[Task to complete] Nothing should be output except the lines from the top of the material below through the line that contains "Given: Click the pink hexagon section badge", each exactly as written.

-=-=-

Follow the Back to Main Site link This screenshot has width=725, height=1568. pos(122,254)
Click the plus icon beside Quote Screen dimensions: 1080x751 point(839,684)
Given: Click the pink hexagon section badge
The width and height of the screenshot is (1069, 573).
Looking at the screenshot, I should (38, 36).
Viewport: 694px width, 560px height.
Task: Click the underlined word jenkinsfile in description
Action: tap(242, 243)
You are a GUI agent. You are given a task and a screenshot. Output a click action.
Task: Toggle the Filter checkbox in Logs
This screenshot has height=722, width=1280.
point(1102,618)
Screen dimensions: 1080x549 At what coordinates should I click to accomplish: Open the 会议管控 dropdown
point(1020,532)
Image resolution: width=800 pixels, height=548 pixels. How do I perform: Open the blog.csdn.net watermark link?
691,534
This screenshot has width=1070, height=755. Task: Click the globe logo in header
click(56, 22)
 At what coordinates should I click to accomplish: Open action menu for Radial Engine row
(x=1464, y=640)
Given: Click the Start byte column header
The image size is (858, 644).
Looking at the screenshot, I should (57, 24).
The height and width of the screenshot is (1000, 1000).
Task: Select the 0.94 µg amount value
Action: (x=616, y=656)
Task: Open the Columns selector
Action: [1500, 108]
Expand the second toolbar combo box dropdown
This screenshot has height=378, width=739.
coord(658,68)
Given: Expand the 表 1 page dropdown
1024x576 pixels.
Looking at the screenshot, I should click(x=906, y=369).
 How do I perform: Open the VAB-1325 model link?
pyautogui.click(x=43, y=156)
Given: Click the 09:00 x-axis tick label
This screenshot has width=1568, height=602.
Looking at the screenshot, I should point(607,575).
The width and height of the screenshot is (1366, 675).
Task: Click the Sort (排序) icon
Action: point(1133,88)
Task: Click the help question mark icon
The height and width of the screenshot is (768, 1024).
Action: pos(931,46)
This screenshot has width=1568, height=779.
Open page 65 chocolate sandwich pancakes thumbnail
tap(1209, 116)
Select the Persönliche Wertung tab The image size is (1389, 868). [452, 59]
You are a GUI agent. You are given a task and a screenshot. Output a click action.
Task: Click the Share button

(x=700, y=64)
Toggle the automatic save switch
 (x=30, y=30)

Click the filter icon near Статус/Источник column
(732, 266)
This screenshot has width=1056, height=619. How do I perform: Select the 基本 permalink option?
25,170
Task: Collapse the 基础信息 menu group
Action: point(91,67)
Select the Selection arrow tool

-=-=-

[Solution for this exercise]
Follow the Back to Main Site link This screenshot has width=725, height=1568. pos(122,254)
Click the plus icon beside Quote Screen dimensions: 1080x751 point(839,684)
Given: Click the pink hexagon section badge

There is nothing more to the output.